In general, the Ukrainian business is developing unevenly, but quite dynamically, which makes it considerably different from the European one working under the open market conditions for decades. A pool of experience in creating, developing, succeeding in and failing long-term projects has been gained. The companies’ reputation, which is a brand identity of the Western business, has been developed as well.
Of course, Ukraine is at war, and the investment environment cannot help responding, but the development vector gives hope. Despite being slow, the reforms are going in the right direction. The pension reform, the health care reform, operation of the independent NABU, purification of the bank system, open public procurement owing to Prozorro, waste management report – we are definitely above the level of “fingers on one hand”.

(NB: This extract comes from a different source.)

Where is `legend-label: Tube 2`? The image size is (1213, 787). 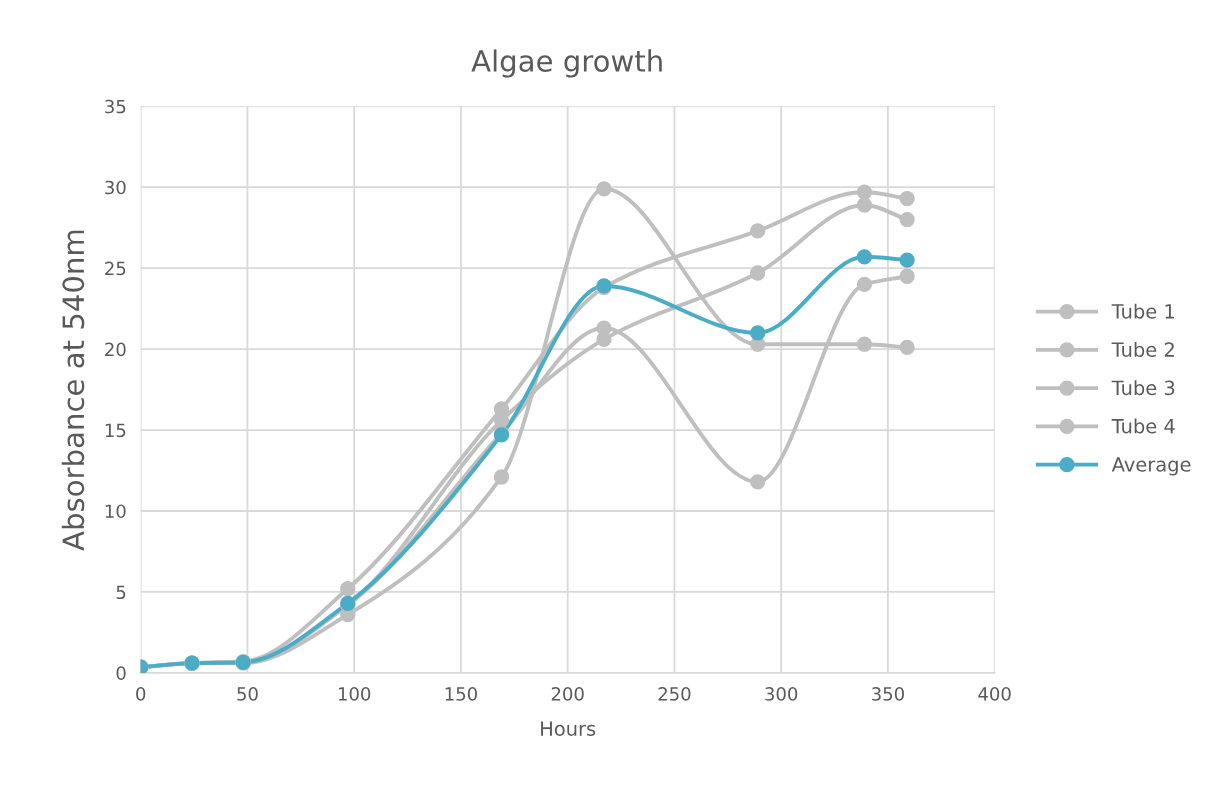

- Which Ukrainian or foreign IT projects have recently astonished you?
- The boy inside me is still amazed by the fact that almost everything in my smart phone, from software to mobile applications, was a successful start-up one day. The investor inside me assesses stability of development and persistence in achievement of indicators of new quality in the first place. IT is the business that is supposed to bring money to shareholders.
As for interesting foreign projects, the last one to attract my attention was CONTRAST SECURITY, which works to automate software analysis. Its capital is 122 million US dollars, and its annual proceeds are 25 million dollars. It is an interesting case which, in my opinion, was lacking.
As for the Ukrainian projects, I usually pay attention to the current TOP-100 rating of the IT employers. The leaders of the Ukrainian IT industry always include very interesting companies.
- From your point of view, what prevents Ukrainian IT entrepreneurs from creating unicorn companies?
- It is difficult to divide a chicken and an egg between the underdeveloped business environment and companies with inefficient internal management. It is widely discussed that Ukraine has all the elements for potential success, but we forget to mention how to combine them into the efficient system. It is hard to introduce best practices at the level of individual projects, but there are no chances of success on the international markets otherwise.
- A start-up nation: can this term be applicable to Ukraine in future? When? What does it take?
- We must remember that there are lots of candidates for the title of a start-up nation. Ukraine is not the only one to be given the opportunity by globalisation, and nobody is going to wait for us to seize it.
That is why we are implementing this idea at the practical level: we go to the best Ukrainian technological universities and offer assistance to the students having cool ideas and intending to implement them here. CIG R&D LAB is launching the third season in Kharkiv, Odesa and Lviv. I was pleasantly surprised by the range of themes of the student projects, from improvement of city energy efficiency to tourism mobile applications.
In addition, there is a new retraining tendency: those who do not have a degree in IT study programming. In this case, the important role is played not only by universities, but also specialised schools and back offices of large IT companies. There are more than a hundred of them in Ukraine. Boeing, Siemens, Microsoft are investing into continuous education because the knowledge that is even two years obsolete cannot compete.
- From your point of view, what other Ukrainian industries with the high potential should international investors focus on in the nearest future?
- The evident forecast is the agrarian sector. The global market will be undergoing major changes, and Ukraine might turn into the agricultural platform of the 21st century, a technological and sustainable one.